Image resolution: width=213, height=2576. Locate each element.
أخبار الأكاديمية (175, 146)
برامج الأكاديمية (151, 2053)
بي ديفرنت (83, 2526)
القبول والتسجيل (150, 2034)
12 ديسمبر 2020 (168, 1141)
+++
## WHAT THE TASK ASKS
All of the entries above must be quoted exactly.

## RESULT
Image resolution: width=213, height=2576. Locate each element.
أخبار الأكاديمية (175, 146)
برامج الأكاديمية (151, 2053)
بي ديفرنت (83, 2526)
القبول والتسجيل (150, 2034)
12 ديسمبر 2020 (168, 1141)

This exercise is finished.